Lockdown Diaries: A Day In The Life Of Anukrti Upadhyay
May 04, 2020
I am not a morning person. I like reading and writing late into the night, and waking up early in the morning has always been a chore. However, these days, no matter when I go to bed, I invariably wake up between 6.00 am and 7.00 am.
Some days I lie in bed, listening to the birds – the fluty bulbuls, the anklet-like sunbirds, and the crazy cuckoo who begins singing of his heartbreak with the first ray of the sun. On other days, I get up and sit by my window, breathe in the cool morning air, and watch the sky and the tops of the trees brighten, moment by moment. I concentrate on the beauty around me and try to push away the uncertainties and anxieties of these times, the baffled sorrow at the miseries unfolding all around, the ever-present guilt of privilege, and the utter powerlessness to change anything. I turn over the pages of Death In Midsummer by Yukio Mishima and read the story of the woman who lost a pearl on her birthday while the morning sky turns from pearly to golden.
I separate the days that threaten to fuse into one another by the dishes I cook or plan to cook. I move the house plants to sunny spots and then move them back when the afternoon sun slants in. I air out all my cupboards and open all the windows to let the outdoors in.

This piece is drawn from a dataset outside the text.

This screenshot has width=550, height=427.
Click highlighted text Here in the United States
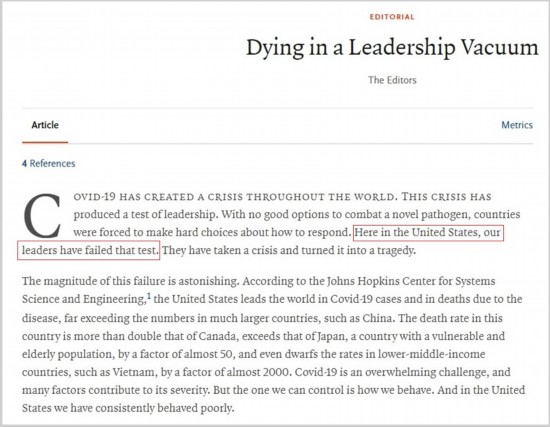417,232
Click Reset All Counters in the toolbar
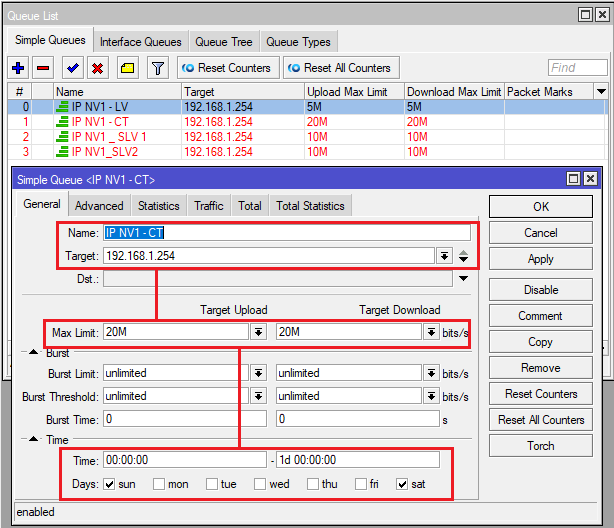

I go through my bookshelves and make lists of books to re-read. I write odd pieces at odd times – an epilogue to an already published novel, strange stories which unfold in dream-like montages that are alternatingly sharp and vague, snatches of poetry. I switch between pieces of writing, not restlessly, but more like a boat slipping downstream.
I watch the cat settle under the shade of stationary cars in my building’s parking lot. I listen to the sound of a solitary broom sweeping the driveway. I wave to my neighbours’ children as they press up against the glass of the large picture window and look out at the green lawn, dappled with shade and fallen sun-yellow leaves. I can no longer play with them on the grass, amidst the sprinklers. I mutely point out the large kite’s nest high up in the crook of a Gulmohar tree to them and see them gesture back animatedly.
I try to not let the petty concerns of my life under lockdown occupy all my conscious thoughts – grocery lists, a faulty water purifier, a water heater that doesn’t work and a leaky sink. I hug my son; I speak to my husband over video call and show him the brilliant blue of the sky. I call up family members scattered across cities in India and abroad. I talk about ordinary things, lunch and dinner menus, recipes and memories. I crack jokes about emerging from this lockdown with messy eyebrows and unkempt hair. I try to keep my face smooth and opaque, and not allow it to reflect the fears and anxieties I constantly feel.
I devour all the news and information on my social media newsfeeds. I carefully avoid the statistics of the sick and the dead, choosing to only focus on the people. The people who are suffering and are real, their spouses, parents, children, neighbours, friends – all of whom have been drawn into the invisible and deadly net of this rampaging microbe.
I read about those who are desperate to reach the homes they had left so eagerly to escape poverty and hunger. Now they want to go back to those same homes, so that if death comes, they would at least be among familiar faces.
I arrange for grocery packets to be distributed at a slum nearby. I am told that the children asked for biscuits there, the adults for pickles, and everyone for hand sanitisers. I ring up my friends and acquaintances to source the goods. I feel exhausted with the needs and the scarcity all around. For a short while, I retreat to the lush, lost world of Junichiro Tanizaki’s Makioka Sisters, and lose myself in pre-war Japan.
My WhatsApp chat groups are filled with conspiracy theories blaming this political party or that community, with hate, fake cures, holy chants, jokes, photographs of sunsets. People are still trying to prove points and settle scores. Unquestioning allegiance and uncritical support are still being demanded over social media. Irrational symbolism and vague assurances are still being pedalled. A sickness of minds is raging, just like the pandemic.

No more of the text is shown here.